§ **CONSIGNE**: Donnez la suite du texte sur le droit à l'erreur, en commençant juste après sa dernière phrase.

§ **TEXTE ÉTUDIÉ**:

Cette citation, empruntée à un auteur de la Rome Antique, pourrait, à elle seule, illustrer mon propos. Et nous pourrions en citer beaucoup d’autres plus récentes, tout aussi impertinentes en apparence.

Quel paradoxe que de célébrer l’erreur, certains diront l’échec ! C’est là où l’on sent le poids de notre civilisation judéo-chrétienne qui confond un peu vite péché, faute et erreur. Si le premier a une connotation religieuse ou morale et si la deuxième fait plutôt allusion à un acte intentionnel, l’erreur est pardonnable et un moyen de progresser, tout au moins c’est que je vais essayer de vous démontrer.

Contrairement à notre culture où l’échec peut laisser un goût amer à celui qui l’éprouve, en Amérique du Nord, au contraire, l’erreur est valorisée et on en parle. Lors des sessions de recrutement, outre-atlantique, un profil qui a connu l’échec suscitera de l’intérêt. On y verra la garantie d’une expérience vécue et d’un apprentissage visant à l’amélioration. L’erreur, perçue comme la conséquence d’une tentative et d’un effort se doit d’être valorisée : une fois corrigée, elle permet de rebondir vers de nouvelles perspectives. 

Même l’État français, dans une loi de 2018[2], a reconnu qu’un citoyen pouvait commettre une erreur de bonne foi, dans ses relations avec l’administration, en créant un droit à régularisation en cas d’erreur[3].

Pour autant, je voudrais surtout élargir le propos, car cette question ne saurait concerner que les relations avec l’État, mais finalement toute notre vie et notamment notre vie au travail.

Et, dans notre vie professionnelle, au moment où l’on prend de plus en plus conscience de la qualité de vie au travail, du "bonheur au travail" et du fait que plus un salarié, quel que soit son niveau dans la hiérarchie, sera d’autant plus efficace qu’il se sentira reconnu et qu’il jouira d’une autonomie conforme à son niveau de responsabilité, cette notion devrait être au centre des méthodes de management.

Elle peut d’ailleurs s’appliquer aussi bien au manager qu’au subordonné :

  • Le manager est lui-même le subordonné de quelqu’un d’autre. Mais, dans la majorité des cas, en sa qualité de chef, son droit à l’erreur se traduira par sa capacité à admettre que lui aussi peut se tromper et que le fait de reconnaître ses erreurs vis-à-vis de ses subordonnés ne le met pas dans une situation difficile, mais au contraire crée une relation plus humaine et de nature à progresser ensemble.
  • Pour le subordonné, le droit à l’erreur se traduira par le fait qu’elle ne conduit pas systématiquement à sanction, qu’elle rend les relations de travail moins anxiogènes et qu’elle contribue aussi à une meilleure relation de travail.

Et, si pour comprendre les bienfaits de l’erreur, on revenait à l’étymologie ?

§ **DONNÉES RECUEILLIES**:
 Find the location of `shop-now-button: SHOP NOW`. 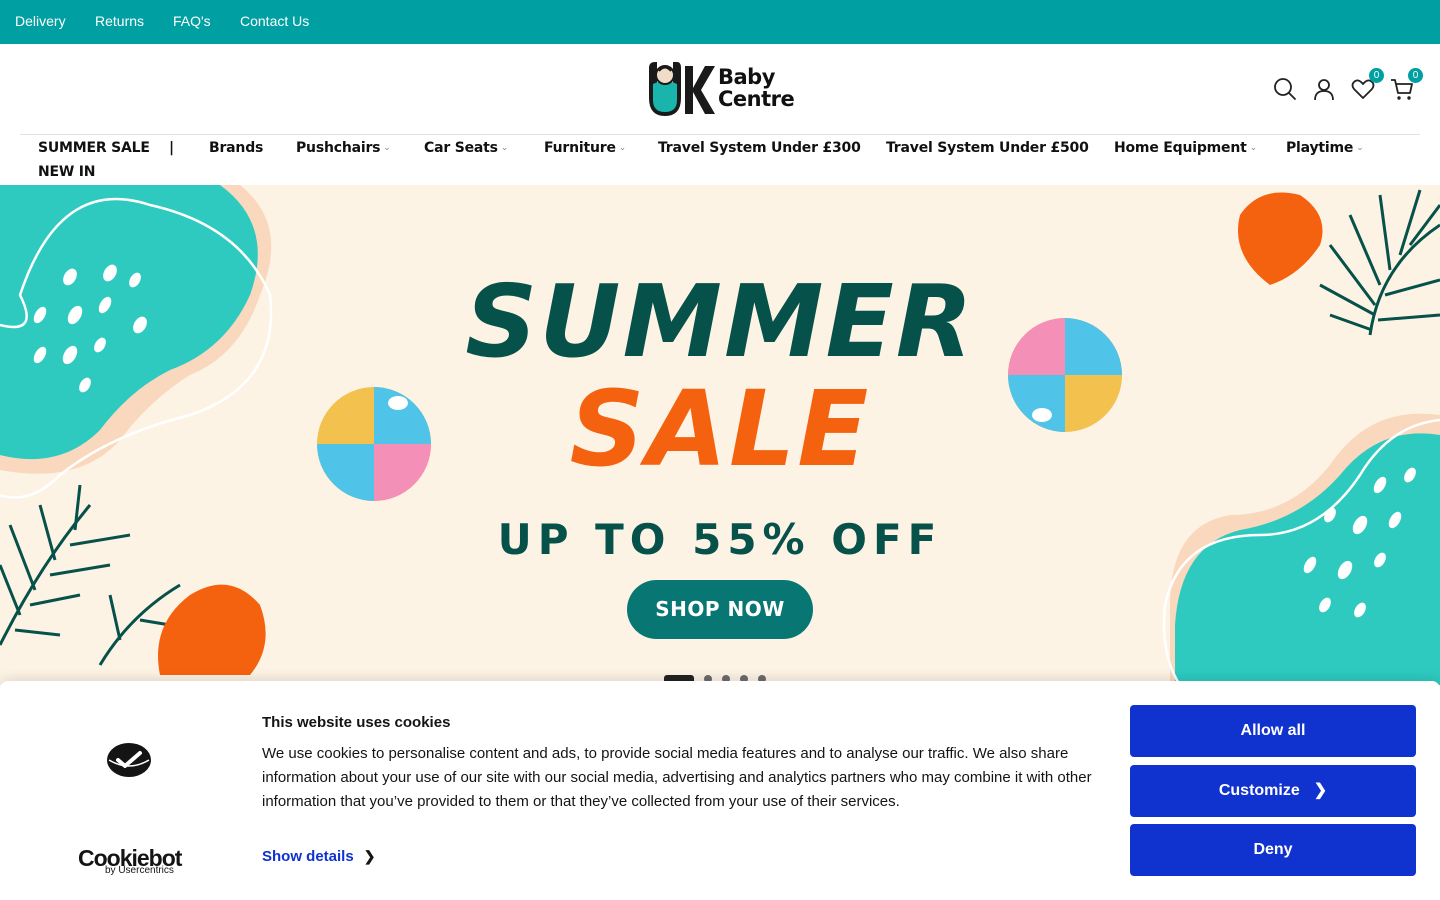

§ **RÉPONSE ATTENDUE**:
Le mot erreur vient du latin errare qui signifie "se tromper" mais a également généré le verbe "errer". Et de fait, le droit à l’erreur c’est aussi le droit d’errer. Entendons-le au sens de chercher, la connaissance passant certes par l’expérience des autres avant nous, mais aussi par celles que nous faisons nous-mêmes, individuellement ou collectivement. 

Et de la recherche naît l’innovation et découle le progrès.

Pour revenir au management, reconnaître le droit à l’erreur c’est :

  • Apprendre à distinguer erreur et faute : l’erreur contrairement à une faute est un acte involontaire, ponctuel et effectué en toute bonne foi mais généralement par ignorance. La faute est, elle, volontaire, répétitive, effectuée en connaissance de cause et allant à l’encontre de règles explicites et connues.
  • Rester modeste et accepter que tout le monde peut se tromper et que personne ne détient la vérité absolue, sauf dans certains domaines techniques (et encore ?).
  • Savoir se remettre en question sans avoir le sentiment d’être déconsidéré ou de perdre la face[4].
  • Échanger sur les causes de erreurs, ce qui est un moyen de ne pas les commettre de nouveau et de mettre en place de nouvelles procédures plus efficaces.
  • Prendre conscience qu’on apprend de ses erreurs[5]. Même dans la formation, il convient d’admettre que l’apprentissage n’est pas un processus linéaire. Il passe par essais, tâtonnements, erreurs, échecs[6]. Et, de fait, les travaux pratiques constituent la mise en œuvre de ce principe. Il en est de même des formations où les apprenants sont mis en situation de faire des erreurs sous le contrôle d’un moniteur : apprentissage, permis de conduire, pilotage d’avion, etc.
  • Développer le goût du risque et de l’innovation : si l’on sait qu’on ne sera pas sanctionné en cas d’erreur, on sera plus enclin à "se lancer" et à tenter des nouveautés[7].
  • Bénéficier d’un droit à reconnaissance : la possibilité de se tromper sans encourir des foudres managériales, c’est pouvoir tester et exprimer librement ses idées et contribuer ainsi à l’amélioration du travail, et être reconnu en tant que participant pleinement aux améliorations et à la performance... et ressentir moins de stress.
  • Prendre en compte le contexte : tel qui n’a pas brillé dans une entreprise s’épanouira dans un autre écosystème et mettra à profit ses difficultés passées pour réussir ailleurs.

Et, d’ailleurs, certains grands patrons et recruteurs commencent à revenir du dogme TSE (tout sauf l’échec) et considèrent qu’il est important pour un candidat de savoir parler de ses échecs et des leçons qu’il en tire.

Rappelons que les actuels grands patrons américains ont souvent connu des expériences malheureuses avant de briller au firmament.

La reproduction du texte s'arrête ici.